A bioinformatician from the Semple lab, Tracy Ballinger, has shown that it is possible to construct remarkably accurate computational models of DSBs, allowing us to predict the frequency of breakage expected across the human genome. Due to their underlying structure it emerges that genomic regions show higher or lower susceptibility to breakage, and this allows us to make predictions across different cell types. When we compare the models to real SV breakpoints seen in tumours we can highlight regions of interest. For instance we see hundreds of genomic regions where few breaks are predicted but very high rates of breakage are seen in the real tumour data, suggesting that SVs in these regions may be selected to enhance tumour progression. Intriguingly we also see similar numbers of regions where high rates of breakage are predicted by the models but very few are observed in the tumours, suggesting regions of the genome that tumours may require to be preserved intact. The regions implicated include many genes of interest, which could be the source of novel diagnostic markers or targets for new treatments.

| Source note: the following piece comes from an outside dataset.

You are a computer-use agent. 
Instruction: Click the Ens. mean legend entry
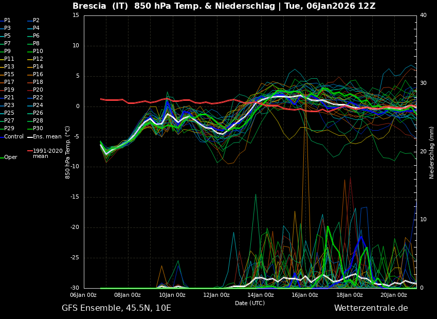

The Figure shows the relationship between predicted and observed rates of double strand breaks (DSBs) for a DSB model based upon cell lines studied in the lab, and suggests the model is accurate. In each case the (blue) model data is overlain with (red) data from three different collections of breaks observed in tumours. The graphs suggest that the vast majority of regions frequently broken in tumours are accurately encompassed by the model.